Quantification of neurotrophic factor- and β-tubulin III–positive neuronal fibers in the lesion area at 2 months postoperatively. A and B, macroscopic images of the dorsal surfaces of the lesion control (A) and sodium hyaluronate-ciliary neurotrophic factor (CNTF; B) cords at 2 months postoperatively. C, Nissl staining of the sodium hyaluronate-CNTF cord showed that the complete resection operation had made no neural residue left in the lesion area. The sodium hyaluronate-CNTF gelatinous particles are indicated by an asterisk. D and E, quantification of neurotrophic factor- (D) and β-tubulin-III–positive (E) neuronal fibers in the rostral, middle, and caudal segments of the lesion area at 2 months postoperatively. Error bars represent ±2 SE. Scale bars: A and B, 2 mm; C, 200 μm. Reprinted by permission from Macmillan Publishers Ltd: [Spinal Cord] (Wang N, Zhang S, Zhang AF, Yang ZY, Li XG. Sodium hyaluronate-CNTF gelatinous particles promote axonal growth, neurogenesis and functional recovery after spinal cord injury. Spinal Cord. 52(7):517-523, copyright 2014.
The authors' novel method of introducing an effective exogenous neurotrophic factor into the site of SCI holds great promise as a useful means of translating important basic science research in SCI to the clinical setting. The concept behind this research highlights the importance of closing the gap between successful bench therapies and realistic applications in the treatment of human disease. Translating bench science to the bedside is often limited by the challenge of establishing an effective and safe vehicle for drug administration. From a neurosurgical standpoint, the potential usefulness of this technique extends well beyond the realm of SCI, providing an important means of bypassing the blood-brain barrier, avoiding systemic side effects, and delivering high concentrations of therapeutic agents for sustained periods of time directly to the targeted area. This conceptual design has given rise to implantable carmustine-impregnated biodegradable copolymers for the treatment of gliomas.

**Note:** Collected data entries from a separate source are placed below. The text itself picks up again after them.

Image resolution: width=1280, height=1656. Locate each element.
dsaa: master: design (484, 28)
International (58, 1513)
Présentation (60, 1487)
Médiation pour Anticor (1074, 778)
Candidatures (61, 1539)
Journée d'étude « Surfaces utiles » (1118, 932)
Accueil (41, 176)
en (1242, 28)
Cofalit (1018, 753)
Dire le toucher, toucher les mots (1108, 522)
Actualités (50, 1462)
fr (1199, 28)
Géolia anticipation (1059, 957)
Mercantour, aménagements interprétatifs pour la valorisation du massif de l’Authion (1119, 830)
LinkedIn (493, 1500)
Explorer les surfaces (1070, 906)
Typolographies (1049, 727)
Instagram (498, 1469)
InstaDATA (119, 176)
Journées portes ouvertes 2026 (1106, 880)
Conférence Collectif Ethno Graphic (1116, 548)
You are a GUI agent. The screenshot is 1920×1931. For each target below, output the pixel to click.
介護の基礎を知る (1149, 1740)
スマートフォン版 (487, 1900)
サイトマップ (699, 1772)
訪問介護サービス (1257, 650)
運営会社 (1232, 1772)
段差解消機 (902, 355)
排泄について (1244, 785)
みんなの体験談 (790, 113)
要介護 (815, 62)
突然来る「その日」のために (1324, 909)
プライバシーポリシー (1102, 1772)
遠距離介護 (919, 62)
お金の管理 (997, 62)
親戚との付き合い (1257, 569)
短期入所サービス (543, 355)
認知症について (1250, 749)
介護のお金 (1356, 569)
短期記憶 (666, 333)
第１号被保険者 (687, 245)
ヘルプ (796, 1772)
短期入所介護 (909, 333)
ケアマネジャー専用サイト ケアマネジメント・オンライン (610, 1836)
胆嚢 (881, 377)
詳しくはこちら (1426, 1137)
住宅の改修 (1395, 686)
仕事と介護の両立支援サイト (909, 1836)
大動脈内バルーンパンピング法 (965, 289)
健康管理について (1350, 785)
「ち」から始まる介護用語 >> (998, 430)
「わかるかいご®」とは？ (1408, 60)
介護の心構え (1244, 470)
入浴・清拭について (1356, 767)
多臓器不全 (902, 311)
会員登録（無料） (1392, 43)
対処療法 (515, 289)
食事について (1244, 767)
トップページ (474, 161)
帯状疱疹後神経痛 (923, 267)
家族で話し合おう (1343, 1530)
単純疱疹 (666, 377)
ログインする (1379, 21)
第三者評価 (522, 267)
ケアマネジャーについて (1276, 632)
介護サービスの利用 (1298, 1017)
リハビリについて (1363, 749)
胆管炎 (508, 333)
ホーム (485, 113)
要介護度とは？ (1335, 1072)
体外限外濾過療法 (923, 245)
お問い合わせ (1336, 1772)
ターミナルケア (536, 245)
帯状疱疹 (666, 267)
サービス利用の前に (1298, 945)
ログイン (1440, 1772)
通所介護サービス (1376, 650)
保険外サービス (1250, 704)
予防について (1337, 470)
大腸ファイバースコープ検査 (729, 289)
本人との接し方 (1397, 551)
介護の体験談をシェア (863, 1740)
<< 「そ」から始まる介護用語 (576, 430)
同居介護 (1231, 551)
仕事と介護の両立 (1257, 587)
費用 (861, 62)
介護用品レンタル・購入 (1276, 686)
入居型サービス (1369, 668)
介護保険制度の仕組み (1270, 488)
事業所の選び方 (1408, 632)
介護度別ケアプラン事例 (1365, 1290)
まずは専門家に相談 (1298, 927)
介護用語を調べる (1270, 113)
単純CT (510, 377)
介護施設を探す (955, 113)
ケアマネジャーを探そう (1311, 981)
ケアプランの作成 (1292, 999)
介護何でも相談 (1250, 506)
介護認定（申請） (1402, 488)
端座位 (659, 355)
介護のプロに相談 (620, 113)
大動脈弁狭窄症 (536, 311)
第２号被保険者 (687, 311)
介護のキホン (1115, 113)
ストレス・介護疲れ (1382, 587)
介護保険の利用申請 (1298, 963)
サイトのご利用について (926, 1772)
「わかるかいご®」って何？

As a result in large part of advances in genetics, proteomics, and molecular biology, scientists and physicians have enhanced understanding of the pathophysiological mechanisms of SCI. Disease processes are rapidly being broken down to the molecular level, and understanding the critical steps in a disease process permits the development of targeted therapies. Surgical intervention is only a minor part of the comprehensive care required in patients with severe or complete SCI. This work by Wang et al sheds new light on an old problem. In the future, development of biodegradable vehicles for the delivery of effective pharmaceuticals directly to site of injury could improve the long-term outlooks for patients with SCI.